Problem description — Copy the lines exactly. Begin at the first line of the data and stop after the line with "Viewport: 987px width, 641px height.".

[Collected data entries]
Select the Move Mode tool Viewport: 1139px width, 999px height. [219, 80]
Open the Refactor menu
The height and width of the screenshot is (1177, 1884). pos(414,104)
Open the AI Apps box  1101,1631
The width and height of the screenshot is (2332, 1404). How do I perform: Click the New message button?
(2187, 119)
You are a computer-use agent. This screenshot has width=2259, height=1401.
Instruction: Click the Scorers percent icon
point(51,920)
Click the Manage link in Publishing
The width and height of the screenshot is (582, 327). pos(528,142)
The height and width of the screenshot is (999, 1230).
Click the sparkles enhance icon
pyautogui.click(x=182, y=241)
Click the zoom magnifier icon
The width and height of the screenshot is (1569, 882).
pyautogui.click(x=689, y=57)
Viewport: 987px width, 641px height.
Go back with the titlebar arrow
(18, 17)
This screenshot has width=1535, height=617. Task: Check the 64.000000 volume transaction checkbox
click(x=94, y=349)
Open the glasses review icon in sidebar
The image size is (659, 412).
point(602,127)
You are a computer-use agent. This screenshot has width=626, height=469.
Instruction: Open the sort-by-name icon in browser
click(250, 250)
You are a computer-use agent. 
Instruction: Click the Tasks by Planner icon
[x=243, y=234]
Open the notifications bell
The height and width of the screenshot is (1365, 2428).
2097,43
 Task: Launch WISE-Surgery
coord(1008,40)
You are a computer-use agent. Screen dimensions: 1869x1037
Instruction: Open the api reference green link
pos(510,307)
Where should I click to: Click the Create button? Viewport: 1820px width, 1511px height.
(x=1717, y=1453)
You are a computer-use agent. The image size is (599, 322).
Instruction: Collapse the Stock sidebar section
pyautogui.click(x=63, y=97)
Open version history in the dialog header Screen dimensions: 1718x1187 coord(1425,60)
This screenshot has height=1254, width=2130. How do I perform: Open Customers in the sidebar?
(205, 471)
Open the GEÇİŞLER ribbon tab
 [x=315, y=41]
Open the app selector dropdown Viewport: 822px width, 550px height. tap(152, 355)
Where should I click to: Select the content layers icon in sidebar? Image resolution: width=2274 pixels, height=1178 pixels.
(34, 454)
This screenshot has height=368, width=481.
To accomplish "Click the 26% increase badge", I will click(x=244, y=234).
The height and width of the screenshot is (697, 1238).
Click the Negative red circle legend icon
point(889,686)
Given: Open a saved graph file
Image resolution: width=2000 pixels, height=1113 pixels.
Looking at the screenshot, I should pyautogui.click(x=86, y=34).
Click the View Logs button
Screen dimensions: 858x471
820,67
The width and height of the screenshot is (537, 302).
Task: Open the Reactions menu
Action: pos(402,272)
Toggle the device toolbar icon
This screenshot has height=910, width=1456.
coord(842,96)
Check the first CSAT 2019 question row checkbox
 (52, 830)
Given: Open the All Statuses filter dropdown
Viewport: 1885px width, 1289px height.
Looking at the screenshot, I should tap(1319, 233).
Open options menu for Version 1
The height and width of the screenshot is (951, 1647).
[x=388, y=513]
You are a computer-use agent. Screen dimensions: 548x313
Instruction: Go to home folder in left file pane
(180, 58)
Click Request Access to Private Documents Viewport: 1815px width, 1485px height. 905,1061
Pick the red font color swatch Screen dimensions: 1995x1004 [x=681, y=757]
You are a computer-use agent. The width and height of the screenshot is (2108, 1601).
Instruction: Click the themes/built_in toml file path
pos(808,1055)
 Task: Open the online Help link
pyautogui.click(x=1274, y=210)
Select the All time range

Solution —
Select the Move Mode tool Viewport: 1139px width, 999px height. [219, 80]
Open the Refactor menu
The height and width of the screenshot is (1177, 1884). pos(414,104)
Open the AI Apps box  1101,1631
The width and height of the screenshot is (2332, 1404). How do I perform: Click the New message button?
(2187, 119)
You are a computer-use agent. This screenshot has width=2259, height=1401.
Instruction: Click the Scorers percent icon
point(51,920)
Click the Manage link in Publishing
The width and height of the screenshot is (582, 327). pos(528,142)
The height and width of the screenshot is (999, 1230).
Click the sparkles enhance icon
pyautogui.click(x=182, y=241)
Click the zoom magnifier icon
The width and height of the screenshot is (1569, 882).
pyautogui.click(x=689, y=57)
Viewport: 987px width, 641px height.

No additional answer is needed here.